メディコレNEWS|【医師監修】新型コロナの自粛で増えた「心身不調」
執筆医師:武井 智昭(医療法人社団 柴健会 小谷クリニック)
慶應義塾大学医学部卒。日本プライマリケア学会専門医、日本アレルギー学会専門医、日本小児科学会専門医
早ければ小学校高学年頃から、また中学生・高校生など若い世代で、朝が起きられず学校を休みがち、腹痛・頭痛、めまい、倦怠感、たちくらみや動悸・・・・など様々な心身の不調を訴える方が増加しています。
これらの心身の不調の原因として甲状腺機能亢進症や副腎皮質機能低下や心疾患なども鑑別する必要がありますが、最も考えられる原因として自律神経失調症による「起立性調節障害(OD)」があります。こういった問題に対処するためには、心と体、そして家庭環境や学校などの環境整備など、丁寧な対応が必要となります。
そこで今回は武井 智昭先生に「起立性調整障害」について教えていただきます。
自律神経失調のメカニズム
自律神経の仕組みは、心臓から脳を含めた血液をコンディションにあわせて各臓器に配分し、神経の働きをコントロールすることです。起床の時には長時間横になって寝ていますから、急激に立ったりすると重力により血液は下半身に移動します。
この時、自律神経のコンディションがよければ交感神経が働き、脳を含めた血流・血圧の維持をするのですが、自律神経がうまく働かないことで、立ちくらみやめまいなどの症状を引き起こします。
起立性調節障害による不登校
起立性調整障害とは、自律神経の機能が何らかの異常をきたしていることによって起こる、立ちくらみやめまい、朝起きられないなどの症状のことです。
中学生から高校生まで、とくに女性では、自律神経のバランスは不安定になる傾向があります。これは、身体機能や精神面の発育が成人へと発育すること、周囲の環境が大きくかわりストレスを受けやすいという状況などから、身体的・精神的・社会的なさまざまなストレスがかかることが原因だと考えられます。
これに加えて、2020年から新型コロナウイルス感染症の流行により、休校、部活動・大会・修学旅行の相次ぐ中止、外出の自粛、マスクの義務化やパーテーション越しの会話、リモート授業などでの対人の交流をする機会が激減し、日常生活のあらゆる変化を余儀なくされました。
こうした「ニュースタンダード」に適応できず、心身の体調が崩れてしまい、朝起きる事が困難となり学校を欠席することが多くなり、受診をするケースも増加しております。朝は調子が悪いが午後から調子が良くなる、頭痛や腹痛、食欲不振、嘔気など多くの訴えが生じることからご家族も悩んでしまいます。これが、心身症の1つである「起立性調節障害」のきっかけとなります。
不登校になったら、まず家族ができること
家族の視点からは、「学校に行きたくないって、ただの仮病?」などと訴えを無下にしてしまうケースも少なくありません。ご両親が育った環境に類似した「精神根性論」を優先させ、気合がたりない、このままでは成績が落ちて進学できない、将来は使い物にならない・・・などという思考で、無理強いをさせることは不登校の解決にはなりません。
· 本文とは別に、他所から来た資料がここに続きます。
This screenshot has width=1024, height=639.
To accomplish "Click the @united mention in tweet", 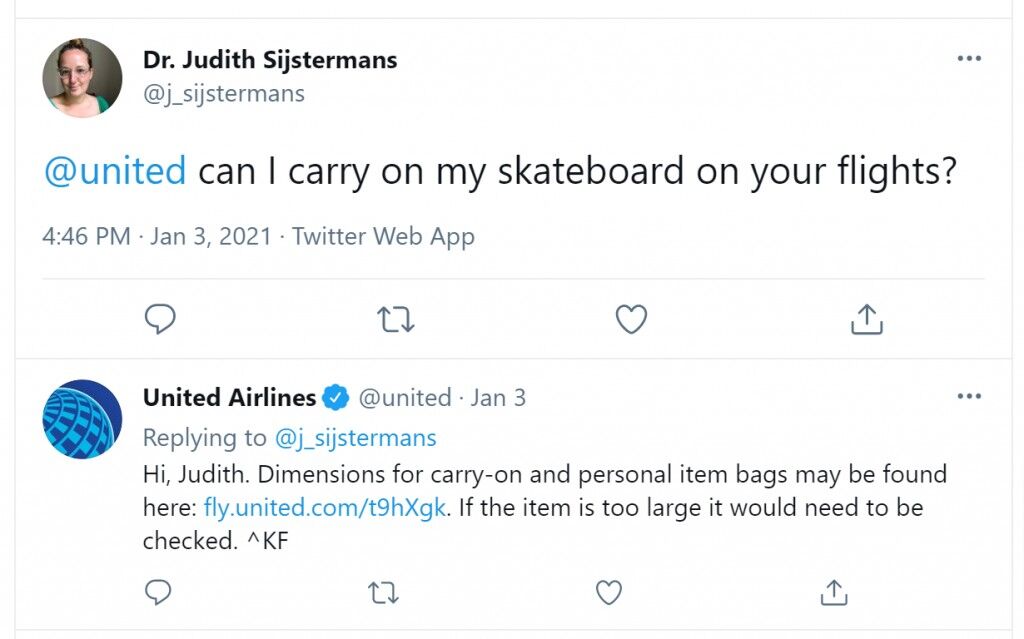I will click(115, 171).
「サボり癖」がつき始めているのではないか……などなど。そう思うと、つい「教育的に」強く当たってしまい、さらに本人を追い込んでしまうことが多いです。
朝が起きられない、めまいや立ち眩みがする、動悸がある、こうした症状は点滴的な自律神経失調症のサインであり、心拍数・血圧が安定しない身体的な不調であります。これに加えて、心因的な要素も多数重なってしまいます。
お子さんは、親の顔色を窺って無理をしてしまうこともあります。こうした状況となったら、まずはお子さんの気持ちに寄り添って「何か最近つらそうだね?」などと声かけをして、欠席によるプレッシャーをかけず、家族という安全基地があるという支持的な態度を示して、追い込まないような対応をしてください。
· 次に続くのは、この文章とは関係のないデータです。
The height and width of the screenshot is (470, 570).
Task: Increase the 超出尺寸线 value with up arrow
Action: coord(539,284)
同時に、自律神経失調症が精神的な要素からも生じることをご両親が認識してください。
家庭での対応
まずは、しっかりと休んでコンディションを整えることの重要性をお子さんに理解していただき、十分な睡眠をとってから、就寝時間と起床時間をゆっくりと前倒しにします。
具体的には、最低6時間は就寝をして、1週間で30分程度の睡眠時間・起床時間の前倒しを行います。合わせて3食の栄養バランスがよい食事をとり、調子が良い午後であれば15分から20分程度の外出・散歩による運動習慣での脳への血流の維持、家族・仲がよくストレスを感じない友人とのコミュニケーションをとるようにしてください。
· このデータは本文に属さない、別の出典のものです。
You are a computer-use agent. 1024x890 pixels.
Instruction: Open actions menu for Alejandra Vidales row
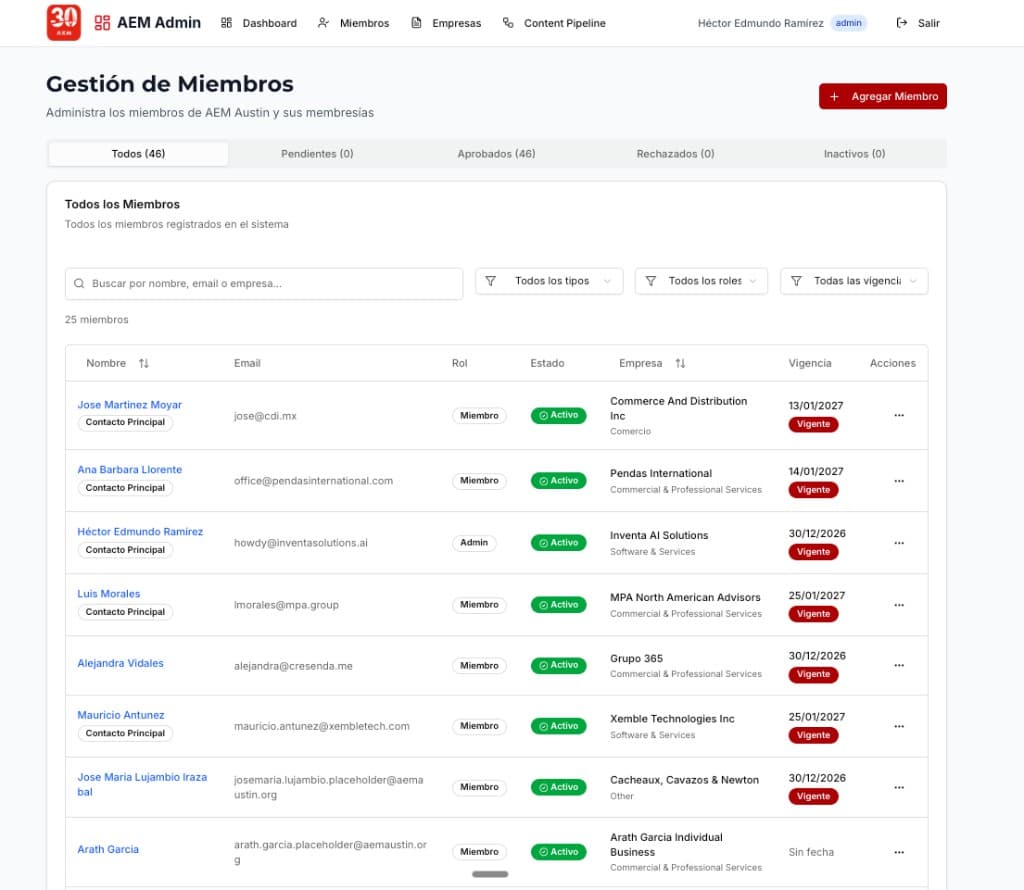click(x=898, y=666)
中高生で多いのは、就寝前でのスマートフォンやパソコンの使用です。就寝前のスマートフォンやパソコンの使用は、ブルーライトが刺激になり睡眠への影響が出ますので控えた方がよいでしょう。
医療機関への受診
上記対応でも改善が見られない場合、あるいは他疾患の合併が心配などであれば、小児科・内科のうち、小児心身症を対応できる医療機関を受診されることをおすすめします。
起立性調節障害を含めた心身症の初診は時間を要しますので、多くは予約制となっております。事前に医療機関に連絡・相談をして予約をとってください。その際には、両親のみではなく必ずお子さんも受診させてください。
まとめ
ここでは、新型コロナウイルス感染症の流行により増加傾向である起立性調節障害の概要と自宅で対応すべき内容を記載しました。
多様な症状に対して自律神経失調症の存在があることを認識し、責める事なく支持的な対応を行いお子さんを心身とも安心されることが最も重要であります。